**What needs to be done**
Determine how many lines in the listing below contain the string "perform", with case counting, and reply with only that number.

:: Data to use

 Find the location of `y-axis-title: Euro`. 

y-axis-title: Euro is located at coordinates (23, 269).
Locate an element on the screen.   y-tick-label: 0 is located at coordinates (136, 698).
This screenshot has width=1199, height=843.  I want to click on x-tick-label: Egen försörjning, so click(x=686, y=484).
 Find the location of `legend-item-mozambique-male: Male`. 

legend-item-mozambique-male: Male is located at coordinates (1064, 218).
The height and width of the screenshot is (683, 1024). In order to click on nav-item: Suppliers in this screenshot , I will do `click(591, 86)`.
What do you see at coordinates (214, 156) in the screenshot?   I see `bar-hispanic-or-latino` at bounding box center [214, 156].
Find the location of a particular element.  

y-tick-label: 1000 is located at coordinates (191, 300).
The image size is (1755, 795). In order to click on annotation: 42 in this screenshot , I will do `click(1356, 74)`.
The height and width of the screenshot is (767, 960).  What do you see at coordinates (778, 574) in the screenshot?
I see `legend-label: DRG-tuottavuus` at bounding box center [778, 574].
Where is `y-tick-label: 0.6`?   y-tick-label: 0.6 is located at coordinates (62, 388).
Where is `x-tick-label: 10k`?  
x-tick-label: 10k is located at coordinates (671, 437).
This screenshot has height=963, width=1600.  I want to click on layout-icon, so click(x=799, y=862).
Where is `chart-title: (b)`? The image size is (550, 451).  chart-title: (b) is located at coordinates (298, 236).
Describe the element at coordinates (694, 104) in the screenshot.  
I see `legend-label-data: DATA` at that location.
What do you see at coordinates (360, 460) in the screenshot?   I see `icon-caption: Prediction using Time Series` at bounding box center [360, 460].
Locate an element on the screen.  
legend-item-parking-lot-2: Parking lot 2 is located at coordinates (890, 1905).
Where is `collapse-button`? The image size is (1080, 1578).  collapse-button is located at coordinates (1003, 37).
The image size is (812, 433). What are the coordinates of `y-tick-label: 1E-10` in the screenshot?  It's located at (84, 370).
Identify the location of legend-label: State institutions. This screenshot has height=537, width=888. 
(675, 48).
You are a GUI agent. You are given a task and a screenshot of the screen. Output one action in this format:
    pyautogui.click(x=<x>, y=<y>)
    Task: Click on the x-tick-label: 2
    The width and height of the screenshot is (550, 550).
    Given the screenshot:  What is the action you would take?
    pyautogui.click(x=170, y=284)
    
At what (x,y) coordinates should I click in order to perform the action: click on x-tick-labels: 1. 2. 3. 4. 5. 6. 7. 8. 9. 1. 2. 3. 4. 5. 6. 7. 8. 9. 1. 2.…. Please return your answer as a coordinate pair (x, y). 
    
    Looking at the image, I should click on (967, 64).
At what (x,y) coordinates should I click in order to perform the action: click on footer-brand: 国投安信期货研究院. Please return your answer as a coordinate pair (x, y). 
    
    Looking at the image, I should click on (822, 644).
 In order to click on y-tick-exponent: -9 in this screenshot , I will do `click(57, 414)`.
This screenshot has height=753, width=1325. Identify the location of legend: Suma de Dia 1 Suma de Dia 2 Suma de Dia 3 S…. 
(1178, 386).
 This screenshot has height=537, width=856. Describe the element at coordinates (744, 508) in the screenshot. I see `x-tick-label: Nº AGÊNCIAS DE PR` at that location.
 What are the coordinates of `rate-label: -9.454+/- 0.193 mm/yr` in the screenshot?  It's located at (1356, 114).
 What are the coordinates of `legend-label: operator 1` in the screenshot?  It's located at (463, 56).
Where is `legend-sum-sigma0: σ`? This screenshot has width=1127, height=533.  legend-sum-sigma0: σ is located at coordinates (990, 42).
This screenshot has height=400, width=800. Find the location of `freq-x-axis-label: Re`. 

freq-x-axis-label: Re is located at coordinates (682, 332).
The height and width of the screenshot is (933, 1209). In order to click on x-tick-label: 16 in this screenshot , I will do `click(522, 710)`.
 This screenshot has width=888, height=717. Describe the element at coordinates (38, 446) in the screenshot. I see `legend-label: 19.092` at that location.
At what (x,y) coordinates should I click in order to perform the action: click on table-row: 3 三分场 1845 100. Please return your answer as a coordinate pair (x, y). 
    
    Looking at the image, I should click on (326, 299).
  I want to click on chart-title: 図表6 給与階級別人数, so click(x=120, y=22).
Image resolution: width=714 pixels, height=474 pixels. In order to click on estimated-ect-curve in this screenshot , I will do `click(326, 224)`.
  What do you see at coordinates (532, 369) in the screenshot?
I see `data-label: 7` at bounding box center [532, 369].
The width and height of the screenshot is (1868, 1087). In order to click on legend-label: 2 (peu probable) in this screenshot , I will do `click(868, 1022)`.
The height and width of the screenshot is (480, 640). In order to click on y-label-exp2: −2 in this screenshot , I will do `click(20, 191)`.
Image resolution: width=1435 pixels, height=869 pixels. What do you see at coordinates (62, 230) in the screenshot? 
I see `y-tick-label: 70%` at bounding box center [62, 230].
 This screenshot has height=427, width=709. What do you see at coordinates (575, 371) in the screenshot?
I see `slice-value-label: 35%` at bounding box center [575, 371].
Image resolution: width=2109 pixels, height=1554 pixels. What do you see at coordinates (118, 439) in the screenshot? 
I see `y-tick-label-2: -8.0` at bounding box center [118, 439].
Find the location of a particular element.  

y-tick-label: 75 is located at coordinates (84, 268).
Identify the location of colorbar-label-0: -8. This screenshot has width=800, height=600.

::::

**Completed exercise**
3